Por trás de uma caixa de correio do site, o conteúdo é mantido no local ao qual pertence. O Exchange armazena os emails, proporcionando aos usuários o mesmo modo de exibição de mensagens para conversas por email que eles usam todos os dias em suas próprias caixas de correio. Enquanto isso, o SharePoint armazena os documentos, trazendo à tona a coautoria e a criação de versões. O Exchange sincroniza apenas uma quantidade de metadados no SharePoint suficiente para criar o modo de exibição de documentos no Outlook (por exemplo, título do documento, data da última modificação, autor da última modificação, tamanho).

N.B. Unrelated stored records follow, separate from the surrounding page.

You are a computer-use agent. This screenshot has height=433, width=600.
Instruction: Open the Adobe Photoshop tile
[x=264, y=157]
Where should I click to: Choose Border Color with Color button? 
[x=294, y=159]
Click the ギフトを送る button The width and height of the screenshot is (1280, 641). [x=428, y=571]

As políticas de conformidade são aplicadas no nível de caixa de correio do site e são transparentes aos usuários, agregando valor em segundo plano e preservando a produtividade dos usuários.
Figura 1: arquitetura das caixas de correio do site
Com as caixas de correio do site no Outlook, o arquivamento de emails ou documentos no espaço compartilhado do projeto é tão simples quanto arrastar o email, documento ou anexo até a caixa de correio do site. O acesso a emails ou documentos é tão fácil quanto clicar duas vezes no item e abri-lo. Como resultado, o arquivamento e acesso aos emails e documentos do projeto se encaixa de forma natural aos fluxos de trabalho existentes dos usuários no Outlook.

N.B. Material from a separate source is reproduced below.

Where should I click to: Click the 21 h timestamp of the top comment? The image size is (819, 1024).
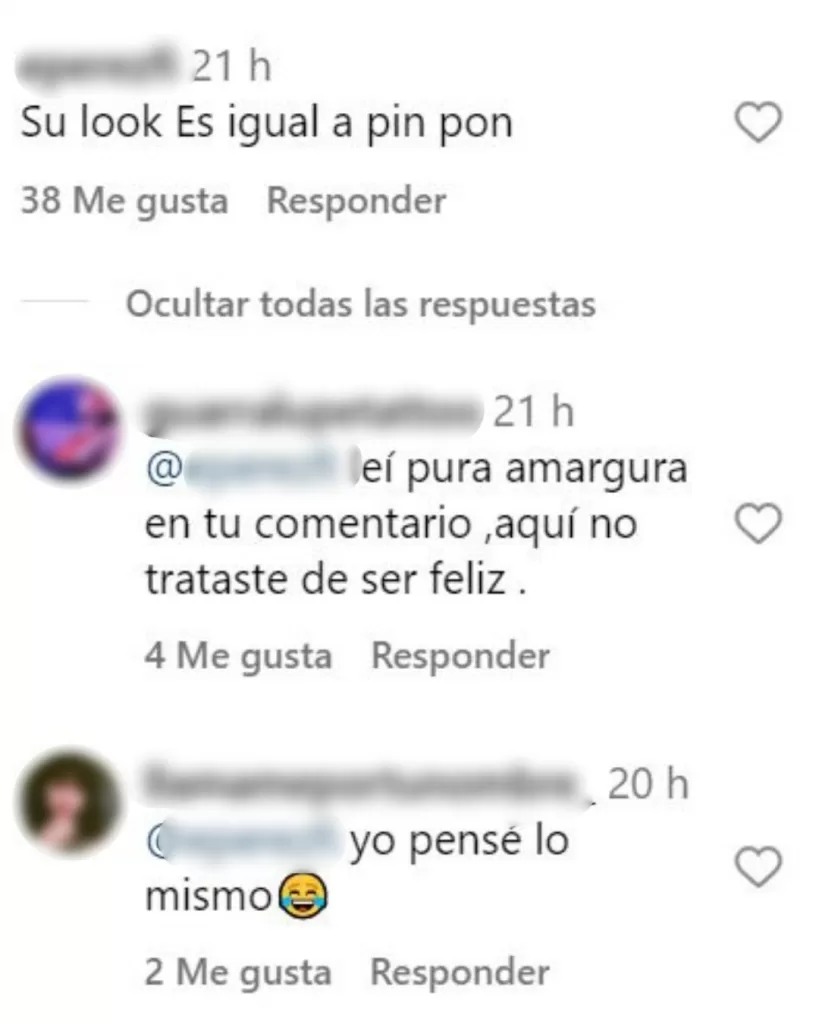pos(231,66)
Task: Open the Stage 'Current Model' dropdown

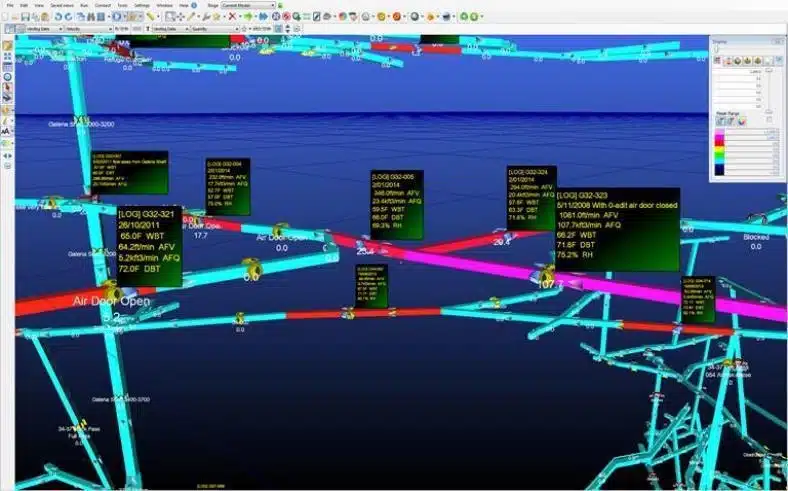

Essa integração com ferramentas e fluxos de trabalho existentes facilita a utilização de repositórios compartilhados da equipe no momento de colaborar em entregas da equipe, evitando alternativas como unidades locais ou anexos de emails. Isso leva ao aumento da participação dos usuários e do valor do usuário final de sistemas corporativos de ECM (Gerenciamento de Conteúdo Corporativo), além de garantir que o conteúdo essencial seja transferido de repositórios pessoais não gerenciados para repositórios corporativos gerenciados e em conformidade.
Figura 2: arquivando um anexo de email no SharePoint
Uma das necessidades essenciais dos clientes é obter acesso a emails e documentos dos projetos de forma conjunta e com contexto, sejam do cliente do Outlook ou do SharePoint.
As caixas de correio do site proporcionam essa integração no nível da interface do usuário, armazenando o conteúdo em repositórios otimizados (Exchange para emails e SharePoint para documentos).
Figura 3: modo de exibição de documentos da caixa de correio do site no Outlook
Figura 4: modo de exibição de emails da caixa de correio do site no SharePoint
Nas empresas, os sites do SharePoint são normalmente criados por meio de processos centrais que também adicionam os usuários corretos ao site do SharePoint. Como parte do processo de provisionamento, uma caixa de correio do site também pode ser configurada para o site.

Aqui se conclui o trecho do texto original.